EXERCISE AIM:
From the line with "Image resolution: width=549" to the final line of the records, reproduce every line exactly and only those lines.
[DATA UNDER STUDY — start]
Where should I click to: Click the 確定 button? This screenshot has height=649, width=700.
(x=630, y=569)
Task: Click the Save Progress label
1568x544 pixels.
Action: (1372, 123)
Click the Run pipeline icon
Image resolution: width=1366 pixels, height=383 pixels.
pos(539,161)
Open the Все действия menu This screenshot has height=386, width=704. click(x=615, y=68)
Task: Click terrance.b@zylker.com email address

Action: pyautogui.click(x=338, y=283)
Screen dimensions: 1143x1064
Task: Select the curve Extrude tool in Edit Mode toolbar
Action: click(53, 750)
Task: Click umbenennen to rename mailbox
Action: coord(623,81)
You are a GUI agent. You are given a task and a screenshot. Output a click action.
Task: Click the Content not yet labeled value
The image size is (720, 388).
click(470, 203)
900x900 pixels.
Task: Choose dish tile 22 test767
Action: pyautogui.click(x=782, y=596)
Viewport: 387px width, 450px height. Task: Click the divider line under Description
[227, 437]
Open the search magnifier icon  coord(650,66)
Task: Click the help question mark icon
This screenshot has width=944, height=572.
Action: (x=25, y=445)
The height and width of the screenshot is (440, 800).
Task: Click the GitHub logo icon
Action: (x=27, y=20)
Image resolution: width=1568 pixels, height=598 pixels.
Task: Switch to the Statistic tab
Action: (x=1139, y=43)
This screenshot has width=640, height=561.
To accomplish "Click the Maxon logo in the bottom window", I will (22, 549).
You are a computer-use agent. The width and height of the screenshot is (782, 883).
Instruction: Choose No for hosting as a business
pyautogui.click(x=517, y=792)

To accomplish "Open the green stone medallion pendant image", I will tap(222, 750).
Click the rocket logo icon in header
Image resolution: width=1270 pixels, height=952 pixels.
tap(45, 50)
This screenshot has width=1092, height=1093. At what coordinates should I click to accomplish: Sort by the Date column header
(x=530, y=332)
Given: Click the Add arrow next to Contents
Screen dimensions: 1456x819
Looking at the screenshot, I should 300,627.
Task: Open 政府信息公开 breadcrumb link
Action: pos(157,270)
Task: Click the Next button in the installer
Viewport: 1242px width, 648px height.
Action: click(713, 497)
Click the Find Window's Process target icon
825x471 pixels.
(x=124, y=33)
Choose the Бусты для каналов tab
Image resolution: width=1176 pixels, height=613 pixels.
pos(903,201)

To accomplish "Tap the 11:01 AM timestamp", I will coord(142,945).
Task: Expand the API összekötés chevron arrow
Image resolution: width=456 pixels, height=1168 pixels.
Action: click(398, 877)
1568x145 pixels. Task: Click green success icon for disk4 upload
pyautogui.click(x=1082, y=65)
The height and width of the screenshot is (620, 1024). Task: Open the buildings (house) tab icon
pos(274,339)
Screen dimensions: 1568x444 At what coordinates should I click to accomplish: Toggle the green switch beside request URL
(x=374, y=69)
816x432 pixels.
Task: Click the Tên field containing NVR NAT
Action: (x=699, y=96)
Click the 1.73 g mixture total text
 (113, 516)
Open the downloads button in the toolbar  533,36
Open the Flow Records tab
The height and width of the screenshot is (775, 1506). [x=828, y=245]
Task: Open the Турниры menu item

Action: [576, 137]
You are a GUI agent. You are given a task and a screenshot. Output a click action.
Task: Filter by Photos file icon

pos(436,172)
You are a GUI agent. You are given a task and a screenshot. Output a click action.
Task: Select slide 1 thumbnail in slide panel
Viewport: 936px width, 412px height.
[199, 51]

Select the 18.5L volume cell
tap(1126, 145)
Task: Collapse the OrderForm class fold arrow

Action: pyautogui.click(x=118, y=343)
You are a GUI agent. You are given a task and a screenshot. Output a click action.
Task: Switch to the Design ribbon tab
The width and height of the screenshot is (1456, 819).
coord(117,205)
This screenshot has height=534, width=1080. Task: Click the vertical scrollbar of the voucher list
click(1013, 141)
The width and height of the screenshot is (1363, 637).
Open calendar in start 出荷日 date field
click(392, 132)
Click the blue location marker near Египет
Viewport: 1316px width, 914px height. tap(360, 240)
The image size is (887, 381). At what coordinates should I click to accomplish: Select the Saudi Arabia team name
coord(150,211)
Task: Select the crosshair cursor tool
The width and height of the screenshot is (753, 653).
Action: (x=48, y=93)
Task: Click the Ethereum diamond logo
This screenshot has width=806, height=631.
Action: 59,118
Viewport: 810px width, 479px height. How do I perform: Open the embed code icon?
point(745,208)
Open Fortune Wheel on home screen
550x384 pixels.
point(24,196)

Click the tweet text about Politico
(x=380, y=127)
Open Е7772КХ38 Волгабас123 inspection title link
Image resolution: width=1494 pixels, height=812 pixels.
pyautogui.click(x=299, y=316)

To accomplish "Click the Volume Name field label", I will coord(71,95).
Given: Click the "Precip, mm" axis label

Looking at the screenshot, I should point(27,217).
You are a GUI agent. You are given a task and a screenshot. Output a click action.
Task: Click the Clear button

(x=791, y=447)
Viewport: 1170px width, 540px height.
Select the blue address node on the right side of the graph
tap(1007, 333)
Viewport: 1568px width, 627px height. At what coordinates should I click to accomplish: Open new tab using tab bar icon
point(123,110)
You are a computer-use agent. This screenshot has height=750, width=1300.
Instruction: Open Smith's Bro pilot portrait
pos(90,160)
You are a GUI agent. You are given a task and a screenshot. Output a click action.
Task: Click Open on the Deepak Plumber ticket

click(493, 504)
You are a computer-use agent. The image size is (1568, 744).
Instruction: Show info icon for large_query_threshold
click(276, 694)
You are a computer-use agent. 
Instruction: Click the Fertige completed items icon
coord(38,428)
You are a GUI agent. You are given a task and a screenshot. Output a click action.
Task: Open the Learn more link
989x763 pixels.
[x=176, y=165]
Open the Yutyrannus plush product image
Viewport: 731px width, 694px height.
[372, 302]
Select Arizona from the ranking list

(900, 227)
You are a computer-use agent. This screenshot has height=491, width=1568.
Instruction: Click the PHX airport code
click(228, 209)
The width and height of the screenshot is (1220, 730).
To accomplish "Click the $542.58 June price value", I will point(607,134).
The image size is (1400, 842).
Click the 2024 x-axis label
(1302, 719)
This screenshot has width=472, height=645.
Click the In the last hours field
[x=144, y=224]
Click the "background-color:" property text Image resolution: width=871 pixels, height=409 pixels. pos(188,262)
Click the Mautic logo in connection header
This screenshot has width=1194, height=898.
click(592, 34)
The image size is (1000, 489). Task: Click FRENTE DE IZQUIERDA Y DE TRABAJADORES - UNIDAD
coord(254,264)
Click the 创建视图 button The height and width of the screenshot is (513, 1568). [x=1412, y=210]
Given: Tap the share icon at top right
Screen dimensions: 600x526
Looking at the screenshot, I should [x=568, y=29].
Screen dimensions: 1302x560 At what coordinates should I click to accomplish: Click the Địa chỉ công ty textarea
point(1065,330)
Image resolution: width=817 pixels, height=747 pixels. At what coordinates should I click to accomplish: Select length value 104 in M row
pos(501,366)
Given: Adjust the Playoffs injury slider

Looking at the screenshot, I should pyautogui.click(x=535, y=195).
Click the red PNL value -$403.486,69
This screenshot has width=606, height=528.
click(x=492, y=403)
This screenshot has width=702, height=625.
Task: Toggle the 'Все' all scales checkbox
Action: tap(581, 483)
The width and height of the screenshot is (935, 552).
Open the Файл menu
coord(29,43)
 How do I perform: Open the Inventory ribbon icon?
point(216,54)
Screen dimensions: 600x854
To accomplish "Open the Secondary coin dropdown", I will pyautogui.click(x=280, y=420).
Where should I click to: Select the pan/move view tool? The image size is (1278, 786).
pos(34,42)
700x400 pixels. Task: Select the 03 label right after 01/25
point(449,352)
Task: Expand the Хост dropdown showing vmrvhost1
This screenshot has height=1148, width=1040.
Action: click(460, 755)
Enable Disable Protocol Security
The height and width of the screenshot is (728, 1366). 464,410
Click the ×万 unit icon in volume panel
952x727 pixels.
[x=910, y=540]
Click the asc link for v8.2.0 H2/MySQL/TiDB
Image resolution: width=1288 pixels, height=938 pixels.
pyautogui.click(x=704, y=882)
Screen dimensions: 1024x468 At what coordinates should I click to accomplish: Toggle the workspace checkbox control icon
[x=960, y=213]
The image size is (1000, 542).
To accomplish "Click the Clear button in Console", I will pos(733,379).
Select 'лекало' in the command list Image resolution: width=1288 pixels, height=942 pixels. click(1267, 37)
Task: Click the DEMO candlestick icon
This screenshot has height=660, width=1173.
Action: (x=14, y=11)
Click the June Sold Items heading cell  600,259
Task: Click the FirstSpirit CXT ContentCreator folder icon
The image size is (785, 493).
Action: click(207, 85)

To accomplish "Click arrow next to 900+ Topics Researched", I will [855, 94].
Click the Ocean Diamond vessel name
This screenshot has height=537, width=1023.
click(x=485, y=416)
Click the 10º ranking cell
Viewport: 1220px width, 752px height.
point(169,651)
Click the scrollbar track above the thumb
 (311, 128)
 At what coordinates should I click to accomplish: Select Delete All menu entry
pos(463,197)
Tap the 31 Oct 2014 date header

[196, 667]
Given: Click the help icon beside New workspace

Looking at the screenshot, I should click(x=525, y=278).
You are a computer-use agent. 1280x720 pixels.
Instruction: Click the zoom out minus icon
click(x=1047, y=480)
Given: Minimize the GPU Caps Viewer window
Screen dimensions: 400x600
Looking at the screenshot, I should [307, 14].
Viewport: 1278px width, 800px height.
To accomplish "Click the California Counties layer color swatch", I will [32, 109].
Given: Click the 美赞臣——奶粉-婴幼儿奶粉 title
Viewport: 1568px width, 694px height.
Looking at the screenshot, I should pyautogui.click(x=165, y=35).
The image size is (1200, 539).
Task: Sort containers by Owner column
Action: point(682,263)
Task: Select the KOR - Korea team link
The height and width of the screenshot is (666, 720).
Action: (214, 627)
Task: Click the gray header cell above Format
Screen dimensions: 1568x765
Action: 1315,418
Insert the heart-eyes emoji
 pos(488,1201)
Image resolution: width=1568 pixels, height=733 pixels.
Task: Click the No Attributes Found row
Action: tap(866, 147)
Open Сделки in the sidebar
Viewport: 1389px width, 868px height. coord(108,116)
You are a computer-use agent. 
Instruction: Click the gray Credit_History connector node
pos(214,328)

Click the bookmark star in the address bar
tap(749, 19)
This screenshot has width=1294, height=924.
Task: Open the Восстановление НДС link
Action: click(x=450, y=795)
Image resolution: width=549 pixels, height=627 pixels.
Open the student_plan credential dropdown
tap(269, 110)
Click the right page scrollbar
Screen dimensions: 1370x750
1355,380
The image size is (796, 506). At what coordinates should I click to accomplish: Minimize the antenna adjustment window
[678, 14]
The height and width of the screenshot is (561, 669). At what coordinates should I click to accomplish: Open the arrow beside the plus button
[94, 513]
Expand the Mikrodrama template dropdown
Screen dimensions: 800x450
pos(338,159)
[DATA UNDER STUDY — finish]
PROBLEM SOLUTION:
Image resolution: width=549 pixels, height=627 pixels.
Open the student_plan credential dropdown
tap(269, 110)
Click the right page scrollbar
Screen dimensions: 1370x750
1355,380
The image size is (796, 506). At what coordinates should I click to accomplish: Minimize the antenna adjustment window
[678, 14]
The height and width of the screenshot is (561, 669). At what coordinates should I click to accomplish: Open the arrow beside the plus button
[94, 513]
Expand the Mikrodrama template dropdown
Screen dimensions: 800x450
pos(338,159)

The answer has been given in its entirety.